Text excerpt ▸

------------------------------

Microsoft Excel Class

Posted in Humour on June 30, 2011 by Sardonic Pariah


Richard B. Riddick

Posted in Randomness on June 23, 2011 by Sardonic Pariah

Riddick.  In my opinion, a spectacular anti-hero, perhaps one of the best.  He literally is the antithesis of social norms: a sociopath, a murderer, and a convict who’s been through the worst prisons in the universe he inhabits.  In coping with the extremes of his life he has amassed a number of abilities not attributed to the normal person: incredible skills with a knife, amongst other weapons, the ability to pilot small spacecraft, eyes that collect light to the point where he can practically see into the infrared.  He has remarkable willpower, perception, and intelligence.  Unfortunately, the series of which he is a part has frankly ruined the character.  How?

First things first, Pitch Black is a damn solid movie.  It has a premise grounded in science, suspense, monsters, and, like all good fiction, is character-driven despite these other perks.  Riddick himself, portrayed by Vin Diesel, puts the movie over the top.

And then came the abortion known as Chronicles of Riddick.  Somehow the producers of this movie have found a way to transmute vomit directly into digital images.  Neat trick, that.

Whoever they got to write this steaming pile of crap doesn’t seem to have had much originality.  Or talent, for that matter.  Aside from reusing lines from the original movie (“You’re not afraid of the dark, are you?”) as opposed to, say, creating new lines along the same theme, it also seemed appropriate to name things as if the in-universe explorers had received some brain damage before they set out to find new worlds.  Helion Prime is a grand example: Helios was the personification of the Sun in Greek mythology.  Helion could be taken to mean “of the Sun.”  Better yet, there are apparently four or five other worlds within the habitable zone of this unnamed star, which is one hell of a tight fit.

------------------------------

Description of the task ▸ Pick up the blog post about Riddick right after its last sentence and keep writing it. The items after the blog post about Riddick are separate material and unrelated to it.

(Interface element items)
------------------------------

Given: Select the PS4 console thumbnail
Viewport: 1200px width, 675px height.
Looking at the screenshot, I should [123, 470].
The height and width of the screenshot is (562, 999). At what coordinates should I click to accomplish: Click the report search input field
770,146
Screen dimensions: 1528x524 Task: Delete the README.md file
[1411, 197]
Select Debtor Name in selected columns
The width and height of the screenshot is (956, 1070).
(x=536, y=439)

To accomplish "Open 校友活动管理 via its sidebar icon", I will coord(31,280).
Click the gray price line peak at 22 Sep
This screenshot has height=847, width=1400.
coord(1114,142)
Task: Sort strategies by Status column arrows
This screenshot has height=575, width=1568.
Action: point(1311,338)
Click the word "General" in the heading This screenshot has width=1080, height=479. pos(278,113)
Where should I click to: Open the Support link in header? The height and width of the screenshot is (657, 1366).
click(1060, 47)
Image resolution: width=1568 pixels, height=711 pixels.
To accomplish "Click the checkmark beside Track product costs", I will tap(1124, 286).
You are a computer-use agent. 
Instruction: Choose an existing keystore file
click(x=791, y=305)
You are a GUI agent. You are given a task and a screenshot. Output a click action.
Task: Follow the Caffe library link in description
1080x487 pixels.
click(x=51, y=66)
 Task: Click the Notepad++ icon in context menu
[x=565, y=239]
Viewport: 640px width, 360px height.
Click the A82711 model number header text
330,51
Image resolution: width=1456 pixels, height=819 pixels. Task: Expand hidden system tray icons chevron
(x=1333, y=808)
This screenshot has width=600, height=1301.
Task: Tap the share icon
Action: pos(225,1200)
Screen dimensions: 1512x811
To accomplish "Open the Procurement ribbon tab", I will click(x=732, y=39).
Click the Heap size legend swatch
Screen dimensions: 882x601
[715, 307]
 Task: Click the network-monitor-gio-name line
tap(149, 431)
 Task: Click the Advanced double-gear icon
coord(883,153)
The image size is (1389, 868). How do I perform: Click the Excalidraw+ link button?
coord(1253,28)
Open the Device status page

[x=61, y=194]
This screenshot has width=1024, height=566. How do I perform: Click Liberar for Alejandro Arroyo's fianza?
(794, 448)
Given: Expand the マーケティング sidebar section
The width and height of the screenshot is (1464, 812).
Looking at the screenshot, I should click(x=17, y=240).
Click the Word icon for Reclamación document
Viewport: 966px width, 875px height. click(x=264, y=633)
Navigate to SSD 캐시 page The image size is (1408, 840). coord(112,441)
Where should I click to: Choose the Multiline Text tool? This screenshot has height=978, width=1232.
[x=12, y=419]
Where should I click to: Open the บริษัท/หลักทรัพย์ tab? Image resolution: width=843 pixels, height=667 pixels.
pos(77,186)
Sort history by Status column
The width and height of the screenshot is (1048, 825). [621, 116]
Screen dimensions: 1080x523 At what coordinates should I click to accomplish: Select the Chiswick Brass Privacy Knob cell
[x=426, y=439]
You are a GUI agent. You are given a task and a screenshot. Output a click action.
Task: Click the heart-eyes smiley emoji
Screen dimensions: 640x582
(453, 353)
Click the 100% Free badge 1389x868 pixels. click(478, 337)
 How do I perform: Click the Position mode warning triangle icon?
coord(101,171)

------------------------------

The answer ▸
But back to the movie’s naming conventions.  Riddick comes from a planet called Furya (winning), populated by a people known as the Furyans (still winning), though he doesn’t know it.  This explains nicely as to why he’s so pissed off, in addition to having been found in a trash can with his umbilical cord wrapped around his neck.

Now, in the first movie, Riddick seems to have come by this information second-hand, which gels, because who has memories of their first few moments of life?  His natural assumption was that his mother had tried to kill him and chucked him out.  Turns out it was an officer of the Necromongers (if you’re paying attention, you’ll notice that we’re still winning) who has since risen to become their Lord Marshal.

This fellow, who’s a bit of a prick, as you may assume, became Lord Marshal after returning from some place called the Underverse (continuing to win).  His people refer to this as “another verse.”  Not another ‘brane, as would be scientifically accurate, but another verse.  Like they’ve sung the chorus, and now it’s time to delve into the next part of the song.  You can’t expect them to be too bright, though.  They live in a society that appears so inherently unstable that it should swallow itself within a generation or two, though it instead seems to conquer entire planets in mere hours.  Maybe they’re so ferocious when they get outside because they’re so excited to get away from the gloomy architecture.  There’s Gothic, and then there’s depressing.  And then there’s whatever the fuck it is these people are subjecting themselves to.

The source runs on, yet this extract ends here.